| WHAT THE TASK REQUIRES |
Repeat every entry exactly as given.

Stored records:
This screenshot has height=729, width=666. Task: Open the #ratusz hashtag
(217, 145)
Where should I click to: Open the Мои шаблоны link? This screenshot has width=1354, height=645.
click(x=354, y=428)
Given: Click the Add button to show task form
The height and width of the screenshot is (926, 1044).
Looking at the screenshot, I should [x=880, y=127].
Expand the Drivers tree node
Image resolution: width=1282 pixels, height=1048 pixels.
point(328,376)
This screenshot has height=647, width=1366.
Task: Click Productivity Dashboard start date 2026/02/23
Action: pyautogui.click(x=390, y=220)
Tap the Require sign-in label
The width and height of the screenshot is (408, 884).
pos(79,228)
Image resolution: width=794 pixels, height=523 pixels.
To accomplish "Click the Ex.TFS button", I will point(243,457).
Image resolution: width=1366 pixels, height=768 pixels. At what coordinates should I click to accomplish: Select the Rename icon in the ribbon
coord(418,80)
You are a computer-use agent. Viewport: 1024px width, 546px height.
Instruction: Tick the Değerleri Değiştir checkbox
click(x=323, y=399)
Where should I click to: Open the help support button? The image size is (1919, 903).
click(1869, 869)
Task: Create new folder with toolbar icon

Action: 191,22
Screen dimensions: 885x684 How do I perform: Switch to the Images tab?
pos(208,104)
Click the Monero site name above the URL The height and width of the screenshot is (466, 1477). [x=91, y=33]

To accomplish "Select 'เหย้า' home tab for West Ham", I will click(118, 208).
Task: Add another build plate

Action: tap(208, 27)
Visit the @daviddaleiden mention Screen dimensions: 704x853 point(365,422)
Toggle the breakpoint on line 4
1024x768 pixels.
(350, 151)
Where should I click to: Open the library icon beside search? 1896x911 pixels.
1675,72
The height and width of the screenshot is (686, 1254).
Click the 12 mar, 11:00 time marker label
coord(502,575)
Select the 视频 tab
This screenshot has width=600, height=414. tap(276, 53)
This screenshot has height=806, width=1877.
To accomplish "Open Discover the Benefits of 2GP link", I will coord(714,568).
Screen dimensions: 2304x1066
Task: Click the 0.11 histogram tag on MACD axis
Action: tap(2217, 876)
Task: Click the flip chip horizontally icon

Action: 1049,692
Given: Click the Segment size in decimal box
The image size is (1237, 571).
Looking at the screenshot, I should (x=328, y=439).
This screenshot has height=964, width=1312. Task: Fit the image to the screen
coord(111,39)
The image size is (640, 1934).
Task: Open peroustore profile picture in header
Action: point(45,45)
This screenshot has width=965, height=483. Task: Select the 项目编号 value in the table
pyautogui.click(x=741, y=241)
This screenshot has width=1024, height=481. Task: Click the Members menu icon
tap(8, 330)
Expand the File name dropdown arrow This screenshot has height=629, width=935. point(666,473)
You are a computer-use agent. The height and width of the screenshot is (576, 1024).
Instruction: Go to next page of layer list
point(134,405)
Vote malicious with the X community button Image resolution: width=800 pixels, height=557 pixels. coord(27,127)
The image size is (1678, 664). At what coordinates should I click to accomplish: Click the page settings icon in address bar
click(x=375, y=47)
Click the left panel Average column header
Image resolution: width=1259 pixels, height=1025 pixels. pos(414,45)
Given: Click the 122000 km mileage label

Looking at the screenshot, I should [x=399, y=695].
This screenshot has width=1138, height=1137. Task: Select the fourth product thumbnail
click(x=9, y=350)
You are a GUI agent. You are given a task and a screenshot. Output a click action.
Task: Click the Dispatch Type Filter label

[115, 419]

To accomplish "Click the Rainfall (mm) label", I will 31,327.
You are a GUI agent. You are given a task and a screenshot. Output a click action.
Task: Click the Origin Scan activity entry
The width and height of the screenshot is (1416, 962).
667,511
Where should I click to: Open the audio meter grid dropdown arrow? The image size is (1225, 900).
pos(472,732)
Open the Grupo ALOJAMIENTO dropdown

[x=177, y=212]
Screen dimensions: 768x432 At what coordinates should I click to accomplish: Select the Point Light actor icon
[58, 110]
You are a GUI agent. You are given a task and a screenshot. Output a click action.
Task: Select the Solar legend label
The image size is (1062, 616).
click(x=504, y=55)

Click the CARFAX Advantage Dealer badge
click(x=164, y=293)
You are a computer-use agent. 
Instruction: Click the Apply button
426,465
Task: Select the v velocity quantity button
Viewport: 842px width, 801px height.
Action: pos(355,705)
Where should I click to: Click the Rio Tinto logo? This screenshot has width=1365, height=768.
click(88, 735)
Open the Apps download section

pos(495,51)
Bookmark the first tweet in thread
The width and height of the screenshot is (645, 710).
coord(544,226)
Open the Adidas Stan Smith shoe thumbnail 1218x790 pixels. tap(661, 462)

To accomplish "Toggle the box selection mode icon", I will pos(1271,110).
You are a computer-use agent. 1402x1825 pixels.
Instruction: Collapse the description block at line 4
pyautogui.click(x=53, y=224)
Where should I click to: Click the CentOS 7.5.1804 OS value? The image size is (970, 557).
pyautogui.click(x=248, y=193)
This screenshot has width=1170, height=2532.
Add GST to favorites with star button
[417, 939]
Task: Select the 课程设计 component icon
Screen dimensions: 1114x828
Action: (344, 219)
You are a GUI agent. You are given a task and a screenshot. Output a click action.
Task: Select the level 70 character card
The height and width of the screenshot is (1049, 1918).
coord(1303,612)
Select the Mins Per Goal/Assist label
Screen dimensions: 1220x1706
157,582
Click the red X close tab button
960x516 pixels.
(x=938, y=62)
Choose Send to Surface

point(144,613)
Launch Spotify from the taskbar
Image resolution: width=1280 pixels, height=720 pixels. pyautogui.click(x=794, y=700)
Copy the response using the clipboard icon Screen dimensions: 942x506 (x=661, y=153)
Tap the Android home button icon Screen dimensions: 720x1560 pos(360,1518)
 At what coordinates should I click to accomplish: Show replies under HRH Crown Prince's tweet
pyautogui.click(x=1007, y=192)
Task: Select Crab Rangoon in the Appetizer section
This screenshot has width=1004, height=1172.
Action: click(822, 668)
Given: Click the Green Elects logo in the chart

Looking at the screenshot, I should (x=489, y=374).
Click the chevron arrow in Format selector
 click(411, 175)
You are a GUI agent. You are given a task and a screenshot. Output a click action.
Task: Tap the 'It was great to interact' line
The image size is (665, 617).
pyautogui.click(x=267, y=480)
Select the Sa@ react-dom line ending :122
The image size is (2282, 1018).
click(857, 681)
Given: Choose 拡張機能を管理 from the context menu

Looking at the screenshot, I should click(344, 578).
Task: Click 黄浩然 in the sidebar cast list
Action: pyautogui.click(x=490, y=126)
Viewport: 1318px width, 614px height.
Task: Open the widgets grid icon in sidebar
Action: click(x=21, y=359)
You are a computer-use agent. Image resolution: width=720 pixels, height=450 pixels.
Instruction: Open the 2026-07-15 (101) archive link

| EXERCISE ANSWER |
This screenshot has height=729, width=666. Task: Open the #ratusz hashtag
(217, 145)
Where should I click to: Open the Мои шаблоны link? This screenshot has width=1354, height=645.
click(x=354, y=428)
Given: Click the Add button to show task form
The height and width of the screenshot is (926, 1044).
Looking at the screenshot, I should [x=880, y=127].
Expand the Drivers tree node
Image resolution: width=1282 pixels, height=1048 pixels.
point(328,376)
This screenshot has height=647, width=1366.
Task: Click Productivity Dashboard start date 2026/02/23
Action: pyautogui.click(x=390, y=220)
Tap the Require sign-in label
The width and height of the screenshot is (408, 884).
pos(79,228)
Image resolution: width=794 pixels, height=523 pixels.
To accomplish "Click the Ex.TFS button", I will point(243,457).
Image resolution: width=1366 pixels, height=768 pixels. At what coordinates should I click to accomplish: Select the Rename icon in the ribbon
coord(418,80)
You are a computer-use agent. Viewport: 1024px width, 546px height.
Instruction: Tick the Değerleri Değiştir checkbox
click(x=323, y=399)
Where should I click to: Open the help support button? The image size is (1919, 903).
click(1869, 869)
Task: Create new folder with toolbar icon

Action: 191,22
Screen dimensions: 885x684 How do I perform: Switch to the Images tab?
pos(208,104)
Click the Monero site name above the URL The height and width of the screenshot is (466, 1477). [x=91, y=33]

To accomplish "Select 'เหย้า' home tab for West Ham", I will click(118, 208).
Task: Add another build plate

Action: tap(208, 27)
Visit the @daviddaleiden mention Screen dimensions: 704x853 point(365,422)
Toggle the breakpoint on line 4
1024x768 pixels.
(350, 151)
Where should I click to: Open the library icon beside search? 1896x911 pixels.
1675,72
The height and width of the screenshot is (686, 1254).
Click the 12 mar, 11:00 time marker label
coord(502,575)
Select the 视频 tab
This screenshot has width=600, height=414. tap(276, 53)
This screenshot has height=806, width=1877.
To accomplish "Open Discover the Benefits of 2GP link", I will coord(714,568).
Screen dimensions: 2304x1066
Task: Click the 0.11 histogram tag on MACD axis
Action: tap(2217, 876)
Task: Click the flip chip horizontally icon

Action: 1049,692
Given: Click the Segment size in decimal box
The image size is (1237, 571).
Looking at the screenshot, I should (x=328, y=439).
This screenshot has height=964, width=1312. Task: Fit the image to the screen
coord(111,39)
The image size is (640, 1934).
Task: Open peroustore profile picture in header
Action: point(45,45)
This screenshot has width=965, height=483. Task: Select the 项目编号 value in the table
pyautogui.click(x=741, y=241)
This screenshot has width=1024, height=481. Task: Click the Members menu icon
tap(8, 330)
Expand the File name dropdown arrow This screenshot has height=629, width=935. point(666,473)
You are a computer-use agent. The height and width of the screenshot is (576, 1024).
Instruction: Go to next page of layer list
point(134,405)
Vote malicious with the X community button Image resolution: width=800 pixels, height=557 pixels. coord(27,127)
The image size is (1678, 664). At what coordinates should I click to accomplish: Click the page settings icon in address bar
click(x=375, y=47)
Click the left panel Average column header
Image resolution: width=1259 pixels, height=1025 pixels. pos(414,45)
Given: Click the 122000 km mileage label

Looking at the screenshot, I should [x=399, y=695].
This screenshot has width=1138, height=1137. Task: Select the fourth product thumbnail
click(x=9, y=350)
You are a GUI agent. You are given a task and a screenshot. Output a click action.
Task: Click the Dispatch Type Filter label

[115, 419]

To accomplish "Click the Rainfall (mm) label", I will 31,327.
You are a GUI agent. You are given a task and a screenshot. Output a click action.
Task: Click the Origin Scan activity entry
The width and height of the screenshot is (1416, 962).
667,511
Where should I click to: Open the audio meter grid dropdown arrow? The image size is (1225, 900).
pos(472,732)
Open the Grupo ALOJAMIENTO dropdown

[x=177, y=212]
Screen dimensions: 768x432 At what coordinates should I click to accomplish: Select the Point Light actor icon
[58, 110]
You are a GUI agent. You are given a task and a screenshot. Output a click action.
Task: Select the Solar legend label
The image size is (1062, 616).
click(x=504, y=55)

Click the CARFAX Advantage Dealer badge
click(x=164, y=293)
You are a computer-use agent. 
Instruction: Click the Apply button
426,465
Task: Select the v velocity quantity button
Viewport: 842px width, 801px height.
Action: pos(355,705)
Where should I click to: Click the Rio Tinto logo? This screenshot has width=1365, height=768.
click(88, 735)
Open the Apps download section

pos(495,51)
Bookmark the first tweet in thread
The width and height of the screenshot is (645, 710).
coord(544,226)
Open the Adidas Stan Smith shoe thumbnail 1218x790 pixels. tap(661, 462)

To accomplish "Toggle the box selection mode icon", I will pos(1271,110).
You are a computer-use agent. 1402x1825 pixels.
Instruction: Collapse the description block at line 4
pyautogui.click(x=53, y=224)
Where should I click to: Click the CentOS 7.5.1804 OS value? The image size is (970, 557).
pyautogui.click(x=248, y=193)
This screenshot has width=1170, height=2532.
Add GST to favorites with star button
[417, 939]
Task: Select the 课程设计 component icon
Screen dimensions: 1114x828
Action: (344, 219)
You are a GUI agent. You are given a task and a screenshot. Output a click action.
Task: Select the level 70 character card
The height and width of the screenshot is (1049, 1918).
coord(1303,612)
Select the Mins Per Goal/Assist label
Screen dimensions: 1220x1706
157,582
Click the red X close tab button
960x516 pixels.
(x=938, y=62)
Choose Send to Surface

point(144,613)
Launch Spotify from the taskbar
Image resolution: width=1280 pixels, height=720 pixels. pyautogui.click(x=794, y=700)
Copy the response using the clipboard icon Screen dimensions: 942x506 (x=661, y=153)
Tap the Android home button icon Screen dimensions: 720x1560 pos(360,1518)
 At what coordinates should I click to accomplish: Show replies under HRH Crown Prince's tweet
pyautogui.click(x=1007, y=192)
Task: Select Crab Rangoon in the Appetizer section
This screenshot has width=1004, height=1172.
Action: click(822, 668)
Given: Click the Green Elects logo in the chart

Looking at the screenshot, I should (x=489, y=374).
Click the chevron arrow in Format selector
 click(411, 175)
You are a GUI agent. You are given a task and a screenshot. Output a click action.
Task: Tap the 'It was great to interact' line
The image size is (665, 617).
pyautogui.click(x=267, y=480)
Select the Sa@ react-dom line ending :122
The image size is (2282, 1018).
click(857, 681)
Given: Choose 拡張機能を管理 from the context menu

Looking at the screenshot, I should click(344, 578).
Task: Click 黄浩然 in the sidebar cast list
Action: pyautogui.click(x=490, y=126)
Viewport: 1318px width, 614px height.
Task: Open the widgets grid icon in sidebar
Action: click(x=21, y=359)
You are a computer-use agent. Image resolution: width=720 pixels, height=450 pixels.
Instruction: Open the 2026-07-15 (101) archive link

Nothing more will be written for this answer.